Rewrite the lines of the records from the line with "This screenshot has height=868, width=1389." through the end of the records as a numbered list, skipping blank lines and leaving out the pictures.

-- Start Given records --

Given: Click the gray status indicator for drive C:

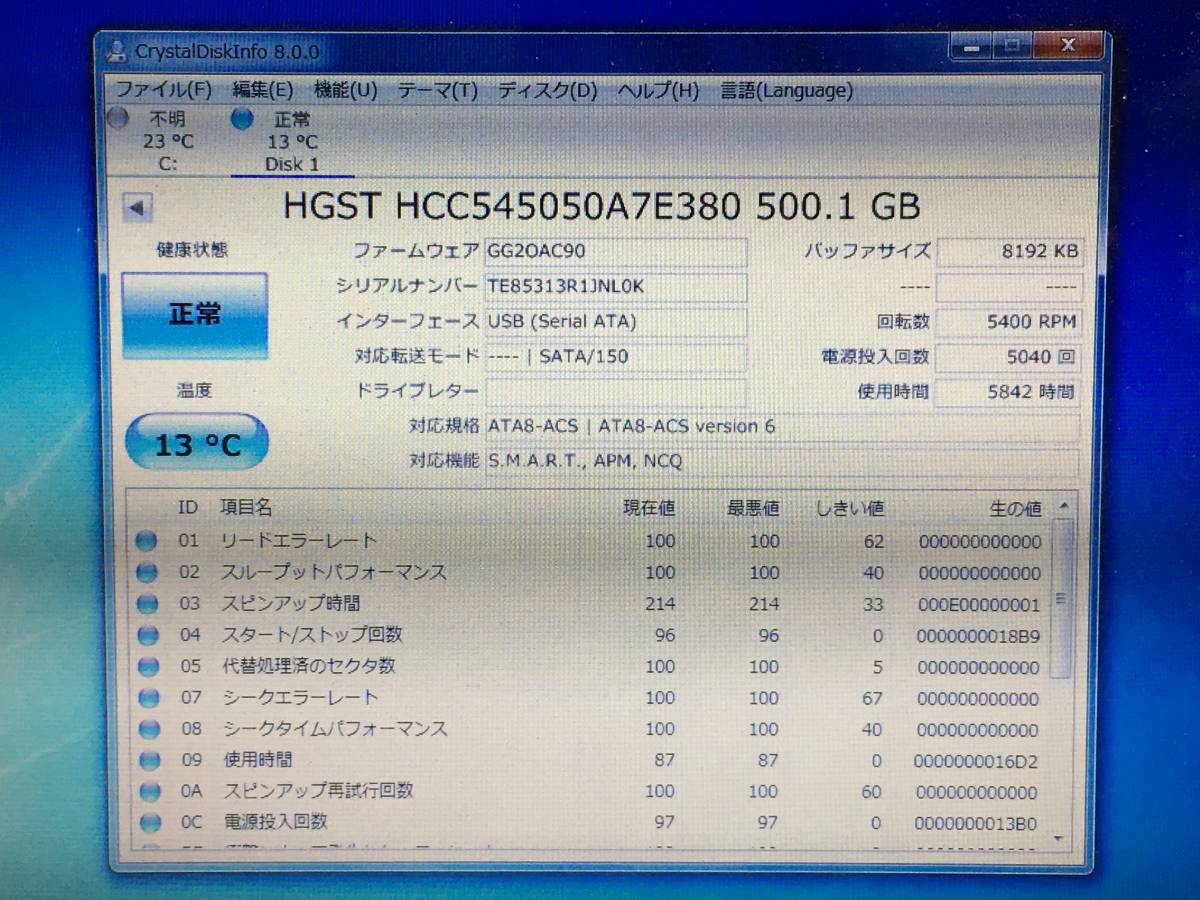Looking at the screenshot, I should pos(119,119).
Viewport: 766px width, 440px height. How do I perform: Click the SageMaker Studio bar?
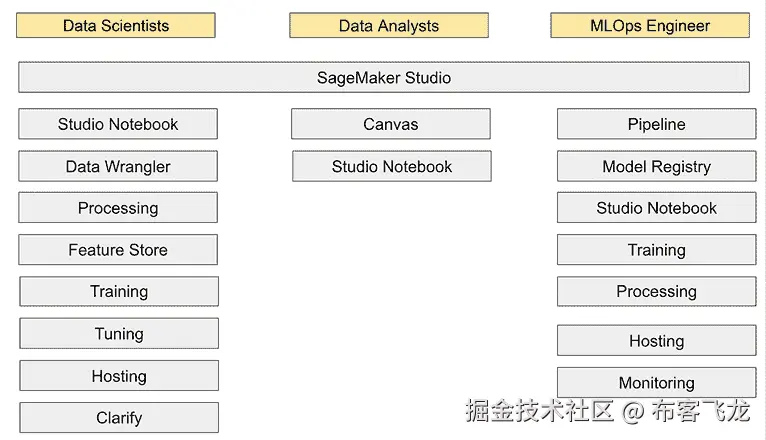click(x=383, y=77)
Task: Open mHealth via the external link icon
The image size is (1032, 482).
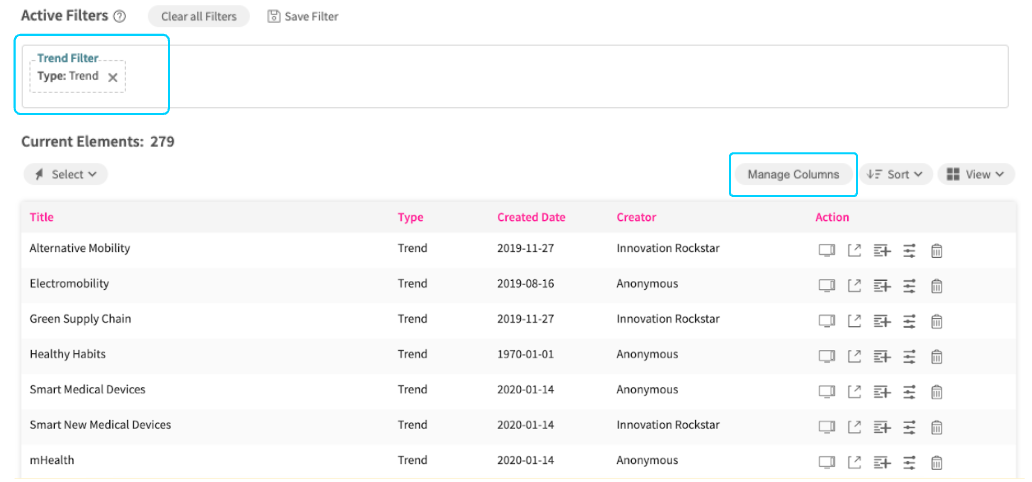Action: coord(854,461)
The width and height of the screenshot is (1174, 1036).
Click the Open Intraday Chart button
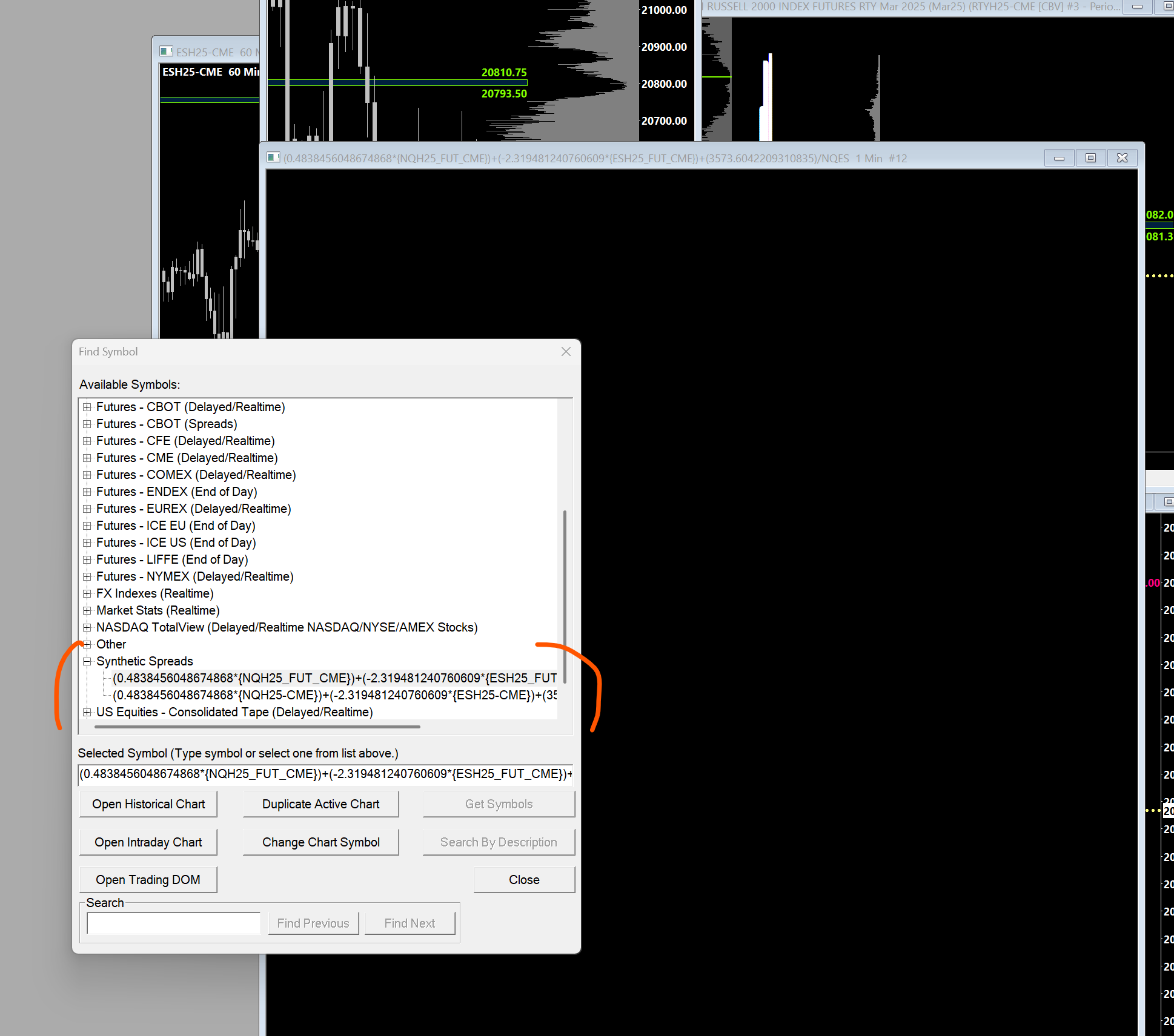point(148,842)
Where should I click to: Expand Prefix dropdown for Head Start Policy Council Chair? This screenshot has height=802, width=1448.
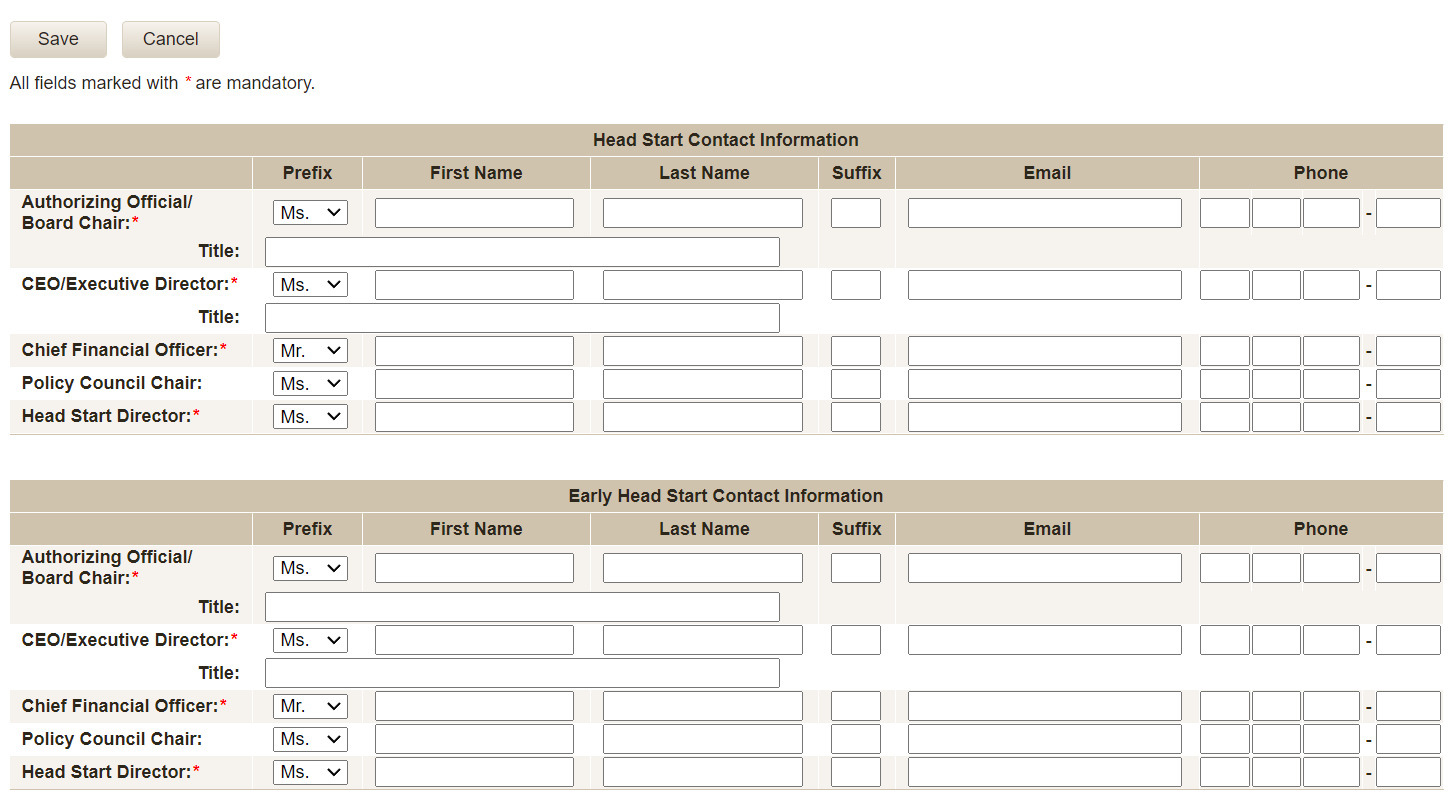(310, 384)

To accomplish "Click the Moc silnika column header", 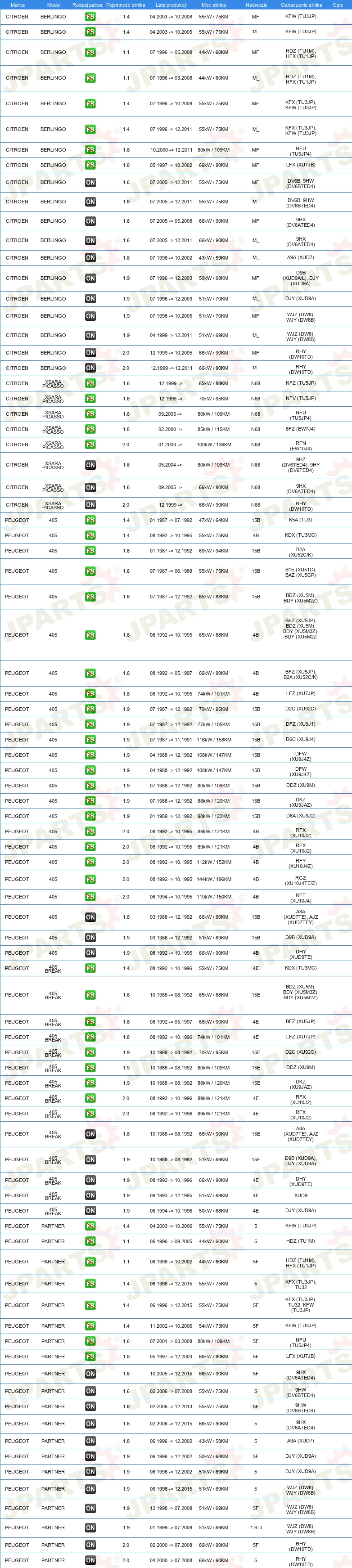I will (214, 5).
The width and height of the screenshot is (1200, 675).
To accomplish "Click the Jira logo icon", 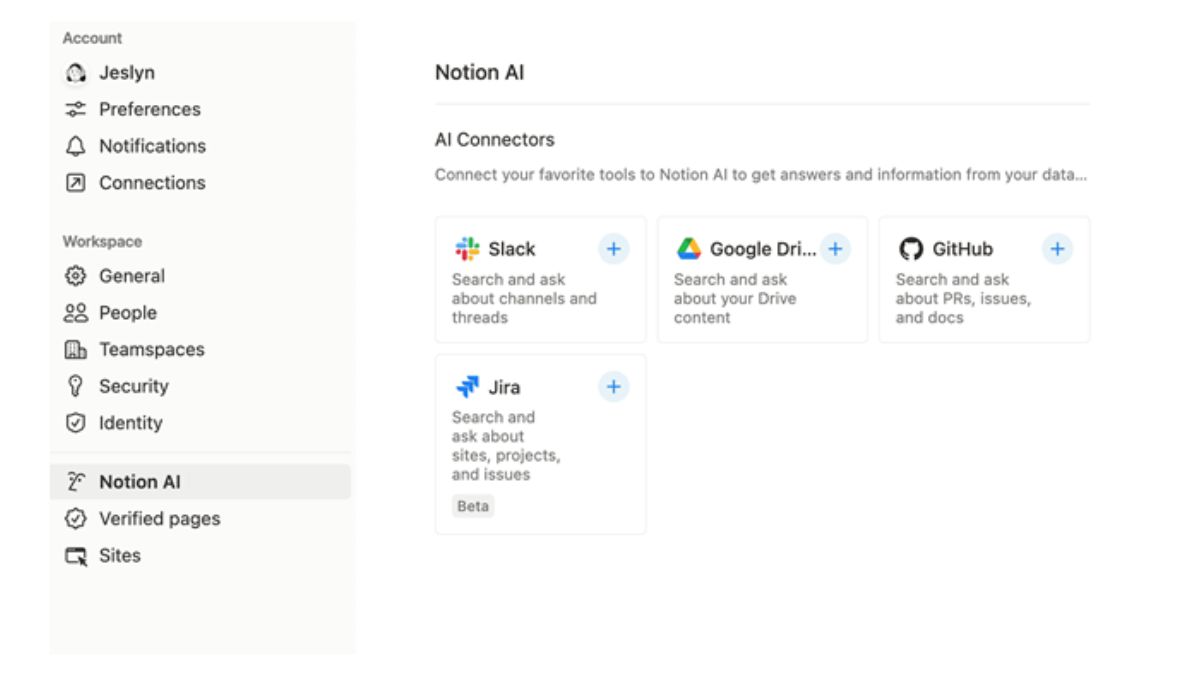I will point(467,387).
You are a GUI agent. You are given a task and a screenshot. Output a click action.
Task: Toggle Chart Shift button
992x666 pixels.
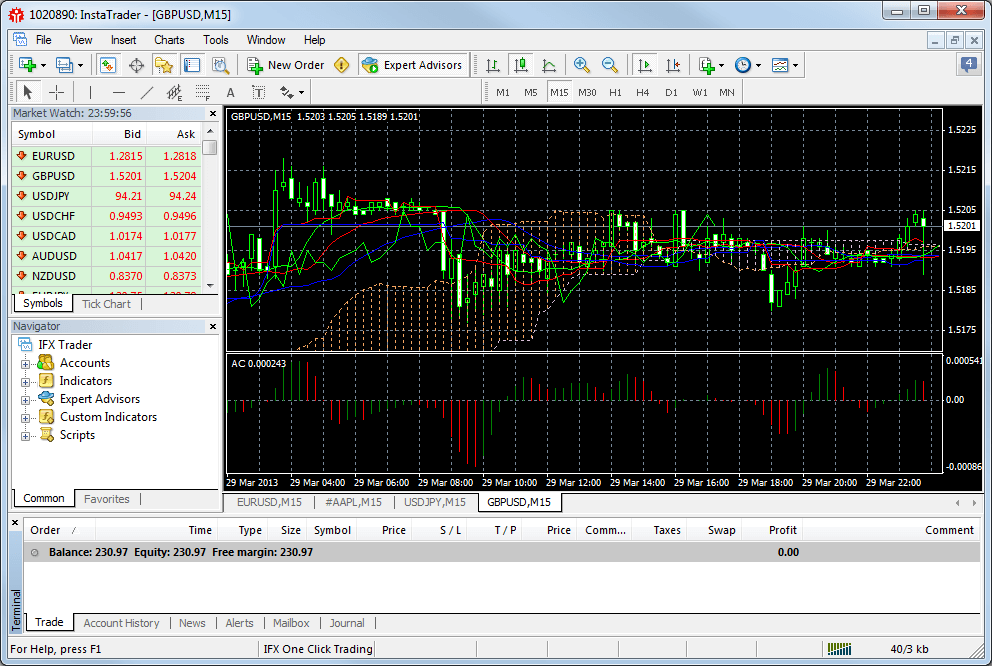point(673,65)
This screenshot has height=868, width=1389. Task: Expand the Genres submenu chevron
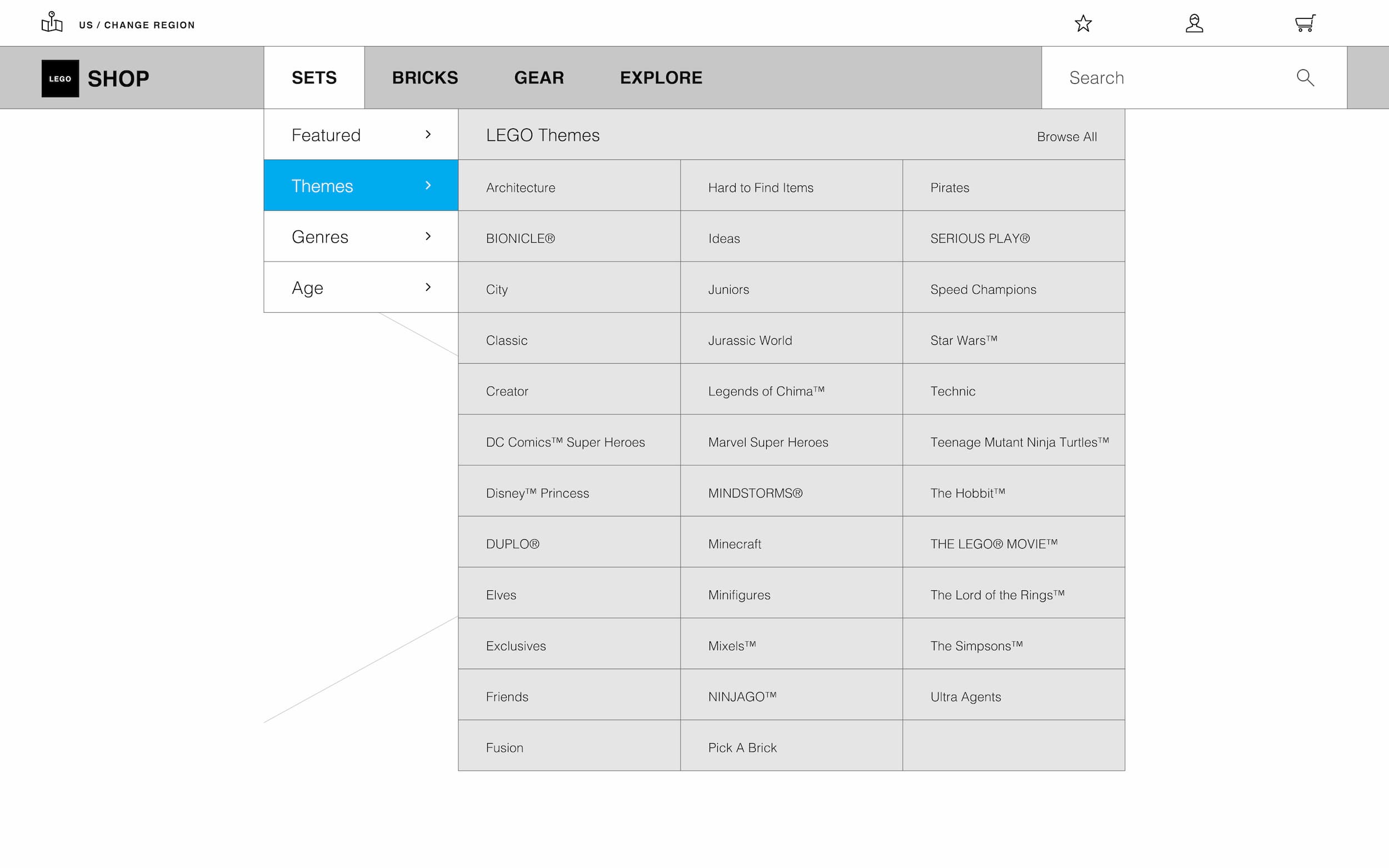(428, 236)
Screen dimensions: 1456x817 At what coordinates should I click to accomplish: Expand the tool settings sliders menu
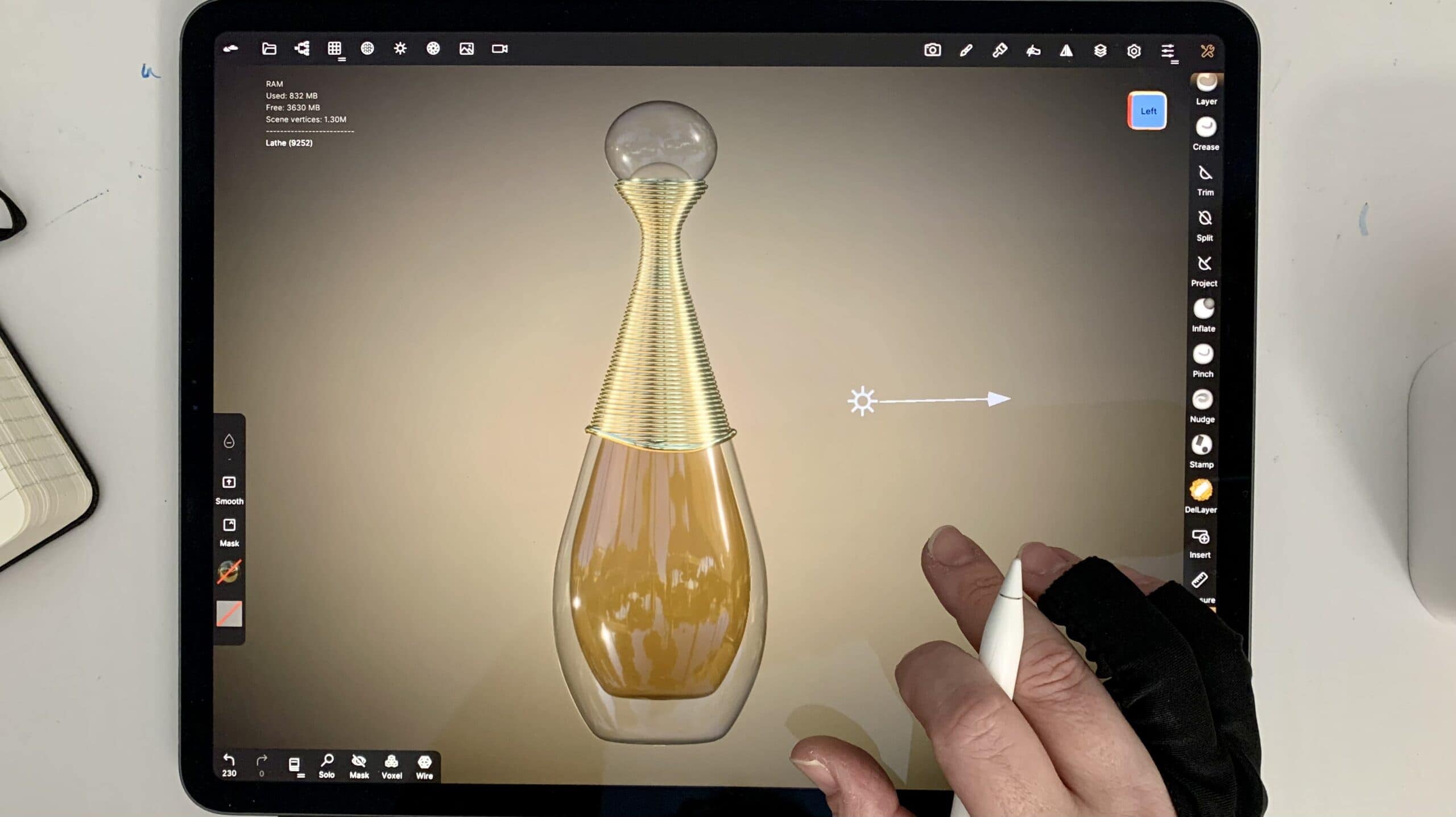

-- End Given records --

> _Correct response_
1. This screenshot has height=868, width=1389. Task: Expand the Genres submenu chevron
2. (428, 236)
3. Screen dimensions: 1456x817 At what coordinates should I click to accomplish: Expand the tool settings sliders menu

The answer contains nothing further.